--- START Text provided ---

5. WELCOME HOME, ROSCOE JENKINS — At least it’s not “Big Momma’s House 5.”

4. WHAT HAPPENS IN VEGAS — “I haven’t had sex in forever…And I need to have sex, cause I’m good at it!” Go have sex with yourself, Ashton.

3. YES MAN — “Was I chewing gum before?”

2. BRIDE WARS — “My hair’s blue! It’s bluuuuuuuuuuuuuuuue!!!” I’m not even sure why Anne Hathaway needs to play pranks on Kate Hudson. If I was Anne I’d be like, “Kate, you’re already so much more uglier than me, there’s no reason for me to try and make you look worse.”

1. MEET THE SPARTANS, SUPERHERO MOVIE, & DISASTER MOVIE — I measure the intelligence of human beings by how many times they laugh during a spoof movie trailer. Zero times = over 80 IQ. One or more times = you are not allowed to be my friend.

WORST FILMS OF THE YEAR

I try my damnedest not to see bad movies, but sometimes–due to placating girls, accidental mismanagement of my Netflix queue, sexy trailers, in-flight “entertainment”–I just can’t help it. These are the worst films I actually saw this year.

--- END Text provided ---

In the movie ranking text, which three films share the number 1 spot?

--- START Extracted data ---

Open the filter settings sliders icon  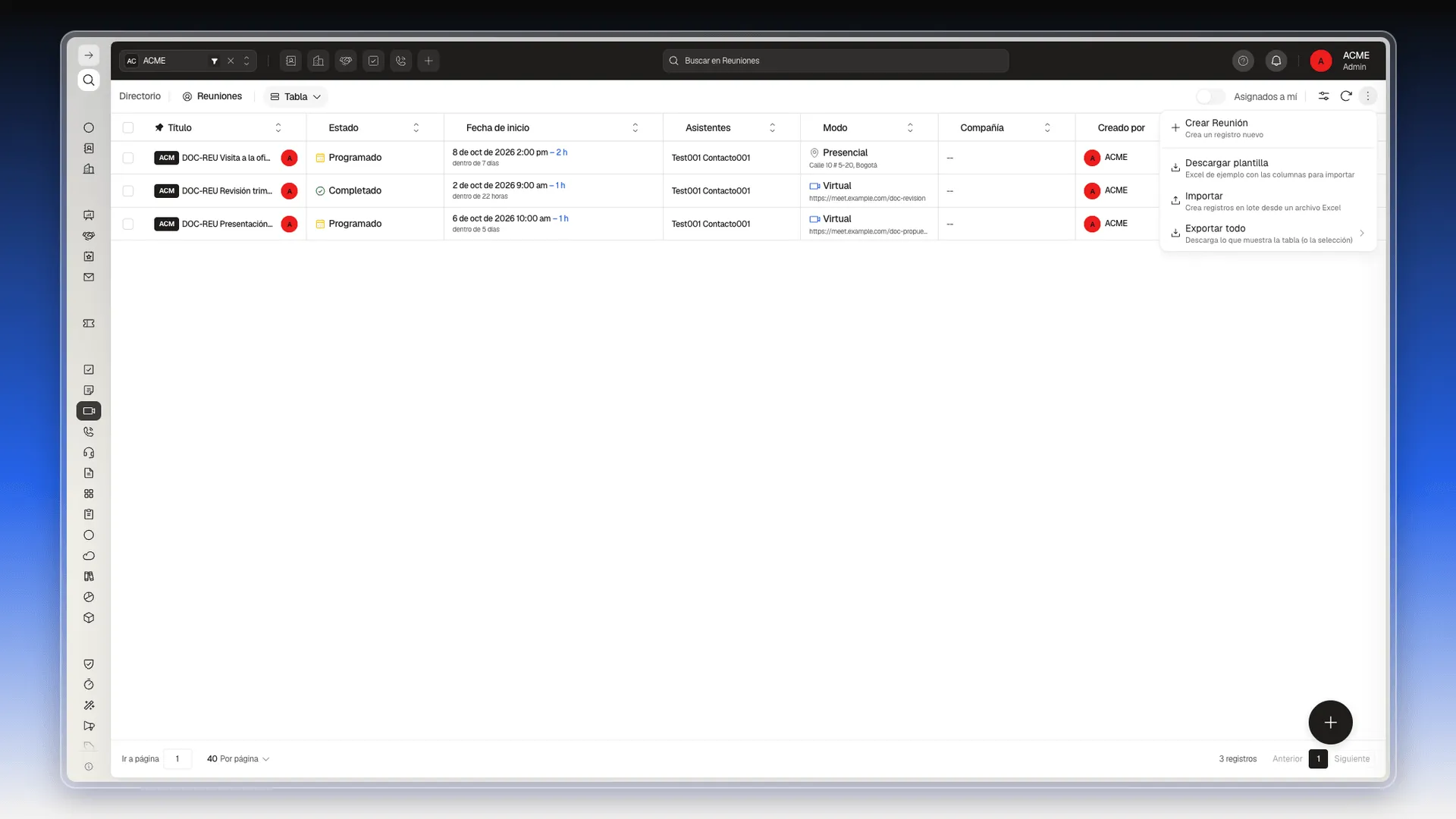1323,96
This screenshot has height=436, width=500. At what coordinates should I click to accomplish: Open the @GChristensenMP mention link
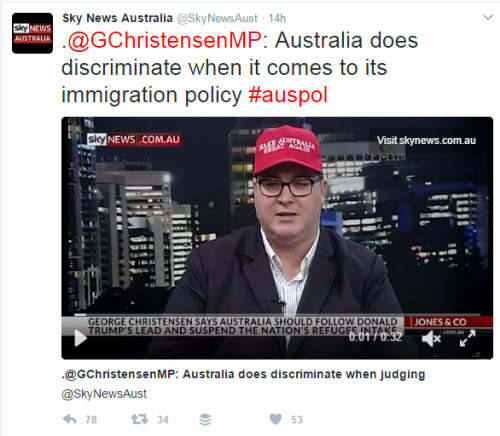click(x=165, y=41)
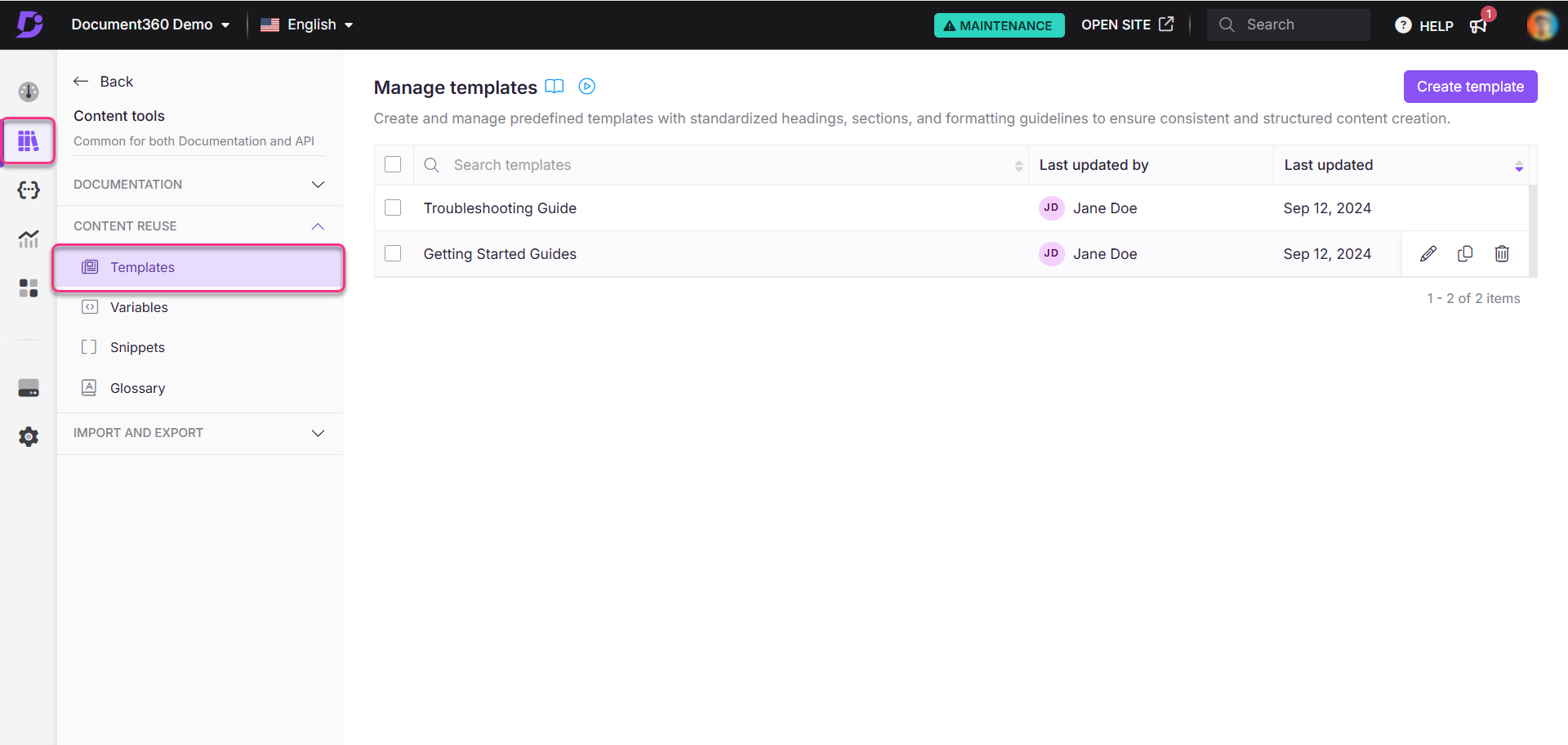Click the Create template button
1568x745 pixels.
coord(1469,87)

--- END Extracted data ---

> **Task response**
Meet the Spartans, Superhero Movie, and Disaster Movie.